Ingoiai a fatica, preparandomi alla sua reazione. "È il tuo solito e non hai specificato cosa dovessi prendere, quindi ho deciso di prendere quello," risposi con la voce appena udibile.
"Perché pensi di conoscere così bene i miei gusti? Ho chiarito che non siamo vicini. La prossima volta chiedi e assicurati," ribatté.
"Non si ripeterà," risposi.
Alex sbuffò, posando la tazza con un tonfo. "Non posso bere questo." Mi fissò con uno sguardo penetrante.
"La fila era lunga e non mi hai ancora detto cosa c'era che non andava nel file che ti ho inviato prima," sussurrai.
I suoi occhi si strinsero e si sporse in avanti sulla sedia. "Cosa hai appena detto?" chiese con un tono basso e minaccioso.
"Stavo solo dicendo che devo procurarti un'altra tazza, ma sarebbe utile se mi dicessi le tue preferenze per evitarmi di fare viaggi inutili," mentii.
Sospirò sonoramente, pizzicandosi il ponte del naso. "Incredibile. Non posso credere di doverti spiegare ogni singola cosa." Mi guardò con occhi freddi. "Nero, senza zucchero, e fai in fretta. Non ho tutto il giorno."
Ingoiai a fatica annuendo brevemente. "Subito." Mi girai e tornai velocemente al bar, la mente in subbuglio. "Non posso credere di aver trasformato un angelo in un mostro.

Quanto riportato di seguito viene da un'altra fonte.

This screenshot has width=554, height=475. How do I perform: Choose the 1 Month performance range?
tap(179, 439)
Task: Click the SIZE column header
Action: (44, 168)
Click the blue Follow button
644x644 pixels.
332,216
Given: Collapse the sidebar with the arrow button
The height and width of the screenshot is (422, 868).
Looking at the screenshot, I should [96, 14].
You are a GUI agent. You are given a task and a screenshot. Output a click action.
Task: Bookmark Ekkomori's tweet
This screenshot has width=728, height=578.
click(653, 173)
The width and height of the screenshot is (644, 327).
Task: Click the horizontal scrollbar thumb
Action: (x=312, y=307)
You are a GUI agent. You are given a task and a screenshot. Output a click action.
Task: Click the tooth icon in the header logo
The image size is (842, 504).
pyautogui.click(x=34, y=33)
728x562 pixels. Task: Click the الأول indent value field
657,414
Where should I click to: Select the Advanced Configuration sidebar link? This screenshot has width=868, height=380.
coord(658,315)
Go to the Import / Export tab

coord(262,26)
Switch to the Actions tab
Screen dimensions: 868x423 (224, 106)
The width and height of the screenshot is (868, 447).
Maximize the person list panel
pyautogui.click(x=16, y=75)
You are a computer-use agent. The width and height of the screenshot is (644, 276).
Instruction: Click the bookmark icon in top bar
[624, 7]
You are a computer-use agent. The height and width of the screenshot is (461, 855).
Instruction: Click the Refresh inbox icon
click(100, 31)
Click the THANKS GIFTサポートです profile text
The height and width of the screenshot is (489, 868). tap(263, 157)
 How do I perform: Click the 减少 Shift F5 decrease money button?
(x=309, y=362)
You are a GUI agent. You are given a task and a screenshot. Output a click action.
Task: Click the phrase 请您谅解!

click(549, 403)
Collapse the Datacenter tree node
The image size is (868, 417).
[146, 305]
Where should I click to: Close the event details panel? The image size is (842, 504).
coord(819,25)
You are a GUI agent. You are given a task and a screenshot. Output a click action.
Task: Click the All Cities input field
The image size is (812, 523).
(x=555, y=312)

È tutta colpa mia e merito qualsiasi cosa mi lanci addosso," sussurrai a me stessa.
Quando tornai con una nuova tazza di caffè, la posai con cura sulla sua scrivania assicurandomi che non si versasse nemmeno una goccia. "Ecco qui, signor Hernandez. Nero, senza zucchero, proprio come ha richiesto."
Lui prese un sorso, la sua espressione indecifrabile, poi si appoggiò allo schienale della sedia, fissandomi con uno sguardo penetrante. "Ora, riguardo a quel file. Voglio che torni indietro e rifaccia tutto da capo. È scadente e non accetterò niente di meno che la perfezione. Hai 48 ore, quindi non pensare di andare a casa presto. Capito?"
"Ho esaminato il file un milione di volte e non riesco a trovare nulla di sbagliato," affermai fermamente, la frustrazione evidente nella mia voce.
"Quindi pensi che stia bleffando sul fatto che non sia all'altezza degli standard," ribatté Alex.
"Non ho detto questo," risposi con la voce velata di confusione. "Sto semplicemente chiedendo un feedback più dettagliato così posso affrontare eventuali problemi nel file."
Lo sguardo di Alex rimase fisso su di me, i suoi occhi si strinsero mentre parlava con un tono tagliente. "47 ore, 59 minuti e 40 secondi," annunciò guardando il suo polso.
"Non capisco," ammettei. "Cosa succede in 47 ore, 59 minuti e 40 secondi?"
Alex si appoggiò alla sedia, un sorriso senza gioia sulle labbra. "Non hai nemmeno tutto quel tempo, comunque è quanto ti rimane per consegnare un progetto all'altezza dei miei standard." Si fermò, il suo sguardo penetrante nei miei occhi. "Altrimenti considera te stessa senza lavoro."